YOUR INSTRUCTIONS: Please extract from the review roundup below the passage that opens with "With country queen" and closes with "of human greed.", copying it word for word.

--- TEXT UNDER STUDY ---

June 02, 2009
Music
Secret, Profane & Sugarcane *** (3 stars)
Elvis Costello
Elvis Costello has never been one to shrink from a challenge, and on his new album, he has taken on a big one, a song cycle of sorts incorporating themes that wind like the muddy Mississippi through the cultural legacy of the American South and the tragic secrets and varied stripes of love - obsessive, unrequited and misfired. Some songs can be as straightforward as classic country.
With country queen Loretta Lynn, Costello wrote "I Felt the Chill Before the Winter Came," a dark scenario of a faithless man losing his grip on the woman he sinned for. Others are as art-song sophisticated as "She Was No Good," inspired by 19th-century European singing star Jenny Lind's tour of the U.S. Mystery abounds in oblique stories such as "Hidden Shame." "Red Cotton" is powerful, a dramatic example of the price of human greed.
The highlights are "Sulphur to Sugarcane," the kind of bawdy blues Ma Rainey or Bessie Smith would have loved, and "The Crooked Line" that Costello describes as "the only song I've ever written about fidelity that is without irony."
- Randy Lewis, Tribune Newspapers
Games
Klonoa *** 1/2 (3 1/2 stars)
Available on Nintendo Wii. Released by Namco. Rated 10+. $29.99.
Klonoa, a remake of a PlayStation game from 1998, is a pretty piece of work and one of the best platform games on the Wii - and that includes the classics available on the Virtual Console.
The game play is strictly 2-D in Klonoa's journey to stop an evil lord. The levels twist and turn into themselves and are riddled with split pathways and switchbacks, but the action is always centered on Klonoa, and part of the fun is figuring out how he can get to a seemingly out-of-reach area within the strictures of a left-to-right platformer.
Klonoa has a fairly simple set of moves: He can jump and glide; grab enemies and throw them as an attack or summon a whirlwind to slow down foes.
- Justin Hoeger, McClatchy-Tribune
Books
The Strain ** (2 stars)
By Guillermo del Toro and Chuck Hogan. 401 Pages. Released by William Morrow. $26.99.
Just in time for summer - and presciently perhaps, for the swine flu outbreak - comes The Strain, a sort of Twilight for the testosterone set, swapping romance for thrills and gore.
Writer and director Guillermo del Toro teams with thriller writer Chuck Hogan to create a visceral page-turner that reimagines vampirism as a virus that causes its victims' bodies to mutate into buglike creatures, stomping zombie-style around Manhattan and wreaking havoc. A disparate team of a rogue CDC doctor, rat-catcher and an Eastern European pawnshop owner try to stop them.

--- PROVIDED INFORMATION ---

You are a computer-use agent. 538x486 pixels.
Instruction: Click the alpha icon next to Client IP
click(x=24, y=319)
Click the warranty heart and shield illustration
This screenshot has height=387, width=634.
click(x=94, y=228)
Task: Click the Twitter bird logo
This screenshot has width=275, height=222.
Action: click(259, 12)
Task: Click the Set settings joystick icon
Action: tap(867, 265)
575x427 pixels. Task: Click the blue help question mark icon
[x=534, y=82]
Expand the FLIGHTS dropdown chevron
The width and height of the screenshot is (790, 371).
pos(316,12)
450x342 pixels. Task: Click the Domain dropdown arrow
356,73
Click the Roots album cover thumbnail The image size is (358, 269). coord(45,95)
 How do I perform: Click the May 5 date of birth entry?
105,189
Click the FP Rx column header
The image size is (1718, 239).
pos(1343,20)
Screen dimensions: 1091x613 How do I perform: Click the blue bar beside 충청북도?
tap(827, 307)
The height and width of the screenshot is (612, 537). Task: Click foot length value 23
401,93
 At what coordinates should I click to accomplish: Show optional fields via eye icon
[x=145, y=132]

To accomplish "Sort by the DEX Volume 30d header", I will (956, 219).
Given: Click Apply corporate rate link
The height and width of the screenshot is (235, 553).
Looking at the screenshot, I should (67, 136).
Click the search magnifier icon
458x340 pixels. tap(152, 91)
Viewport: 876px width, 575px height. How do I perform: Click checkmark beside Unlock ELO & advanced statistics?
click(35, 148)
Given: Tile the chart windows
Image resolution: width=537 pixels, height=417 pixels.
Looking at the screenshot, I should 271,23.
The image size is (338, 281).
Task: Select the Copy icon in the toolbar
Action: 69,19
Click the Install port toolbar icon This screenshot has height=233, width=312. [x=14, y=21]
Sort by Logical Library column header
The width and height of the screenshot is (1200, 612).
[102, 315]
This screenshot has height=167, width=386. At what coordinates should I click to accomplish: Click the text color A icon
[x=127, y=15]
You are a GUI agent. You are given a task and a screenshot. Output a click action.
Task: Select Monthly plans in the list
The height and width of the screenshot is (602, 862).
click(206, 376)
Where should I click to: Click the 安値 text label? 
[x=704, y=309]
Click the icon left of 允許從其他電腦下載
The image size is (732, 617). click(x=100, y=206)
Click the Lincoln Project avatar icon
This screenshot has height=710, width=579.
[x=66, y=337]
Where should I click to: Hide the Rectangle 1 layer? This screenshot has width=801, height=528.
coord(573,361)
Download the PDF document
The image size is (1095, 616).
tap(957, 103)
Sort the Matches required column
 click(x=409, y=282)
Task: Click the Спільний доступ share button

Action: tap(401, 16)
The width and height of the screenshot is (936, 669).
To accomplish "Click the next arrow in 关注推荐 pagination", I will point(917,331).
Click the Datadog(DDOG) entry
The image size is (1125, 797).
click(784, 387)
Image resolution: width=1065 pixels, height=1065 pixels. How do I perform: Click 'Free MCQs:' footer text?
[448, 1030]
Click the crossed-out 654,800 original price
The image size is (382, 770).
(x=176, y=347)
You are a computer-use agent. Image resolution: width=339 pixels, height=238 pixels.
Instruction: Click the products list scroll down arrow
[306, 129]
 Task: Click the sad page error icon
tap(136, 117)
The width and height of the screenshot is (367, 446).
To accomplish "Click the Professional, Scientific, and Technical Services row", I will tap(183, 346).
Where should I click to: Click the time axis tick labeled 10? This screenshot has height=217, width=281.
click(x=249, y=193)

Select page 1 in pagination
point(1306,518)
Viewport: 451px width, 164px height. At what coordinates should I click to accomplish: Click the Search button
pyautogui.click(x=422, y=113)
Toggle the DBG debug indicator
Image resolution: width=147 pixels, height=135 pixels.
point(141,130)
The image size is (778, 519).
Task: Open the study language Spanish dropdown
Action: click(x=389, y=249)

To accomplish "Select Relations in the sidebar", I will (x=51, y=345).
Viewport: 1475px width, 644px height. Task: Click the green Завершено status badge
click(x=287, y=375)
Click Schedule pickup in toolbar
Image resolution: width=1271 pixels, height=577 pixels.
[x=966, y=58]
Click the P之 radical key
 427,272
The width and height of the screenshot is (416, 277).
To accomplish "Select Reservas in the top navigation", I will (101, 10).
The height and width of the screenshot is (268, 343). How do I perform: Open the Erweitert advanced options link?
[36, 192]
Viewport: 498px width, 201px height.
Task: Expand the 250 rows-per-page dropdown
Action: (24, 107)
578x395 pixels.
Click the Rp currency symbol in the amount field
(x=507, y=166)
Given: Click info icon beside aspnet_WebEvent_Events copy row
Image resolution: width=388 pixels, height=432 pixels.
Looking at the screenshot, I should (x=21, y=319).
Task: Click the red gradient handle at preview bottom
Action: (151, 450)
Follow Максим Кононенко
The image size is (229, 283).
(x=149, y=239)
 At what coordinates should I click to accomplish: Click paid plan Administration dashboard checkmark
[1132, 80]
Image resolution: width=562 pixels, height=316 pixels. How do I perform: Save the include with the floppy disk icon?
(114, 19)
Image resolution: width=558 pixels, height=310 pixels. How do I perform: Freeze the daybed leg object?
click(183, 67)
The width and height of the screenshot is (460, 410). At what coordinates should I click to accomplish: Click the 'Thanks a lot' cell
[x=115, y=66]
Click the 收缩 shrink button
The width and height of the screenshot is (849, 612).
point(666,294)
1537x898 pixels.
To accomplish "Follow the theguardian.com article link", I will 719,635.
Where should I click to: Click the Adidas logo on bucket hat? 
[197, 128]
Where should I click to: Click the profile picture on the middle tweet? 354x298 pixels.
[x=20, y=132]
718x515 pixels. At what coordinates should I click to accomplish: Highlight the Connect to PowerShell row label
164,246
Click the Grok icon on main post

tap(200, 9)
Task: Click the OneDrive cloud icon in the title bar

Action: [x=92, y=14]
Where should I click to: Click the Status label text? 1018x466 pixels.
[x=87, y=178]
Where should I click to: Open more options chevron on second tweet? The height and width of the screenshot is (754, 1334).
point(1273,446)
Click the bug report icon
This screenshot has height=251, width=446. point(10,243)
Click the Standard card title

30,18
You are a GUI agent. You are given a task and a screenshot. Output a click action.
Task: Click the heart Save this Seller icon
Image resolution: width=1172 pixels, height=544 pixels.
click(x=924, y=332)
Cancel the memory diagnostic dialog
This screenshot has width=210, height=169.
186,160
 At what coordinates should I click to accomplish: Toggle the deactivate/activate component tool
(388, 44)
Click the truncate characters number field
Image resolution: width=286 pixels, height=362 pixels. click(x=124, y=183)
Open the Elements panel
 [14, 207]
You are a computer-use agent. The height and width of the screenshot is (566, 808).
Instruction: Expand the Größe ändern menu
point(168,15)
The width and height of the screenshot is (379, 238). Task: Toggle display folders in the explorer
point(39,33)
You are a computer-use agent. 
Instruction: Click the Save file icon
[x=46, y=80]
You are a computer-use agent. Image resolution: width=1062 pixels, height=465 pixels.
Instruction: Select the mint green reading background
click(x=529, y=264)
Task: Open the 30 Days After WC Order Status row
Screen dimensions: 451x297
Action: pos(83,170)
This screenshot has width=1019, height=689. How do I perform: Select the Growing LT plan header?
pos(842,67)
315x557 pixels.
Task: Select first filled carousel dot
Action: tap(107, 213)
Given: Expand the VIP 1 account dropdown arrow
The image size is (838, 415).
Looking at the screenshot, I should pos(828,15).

---

EXERCISE RESPONSE:
With country queen Loretta Lynn, Costello wrote "I Felt the Chill Before the Winter Came," a dark scenario of a faithless man losing his grip on the woman he sinned for. Others are as art-song sophisticated as "She Was No Good," inspired by 19th-century European singing star Jenny Lind's tour of the U.S. Mystery abounds in oblique stories such as "Hidden Shame." "Red Cotton" is powerful, a dramatic example of the price of human greed.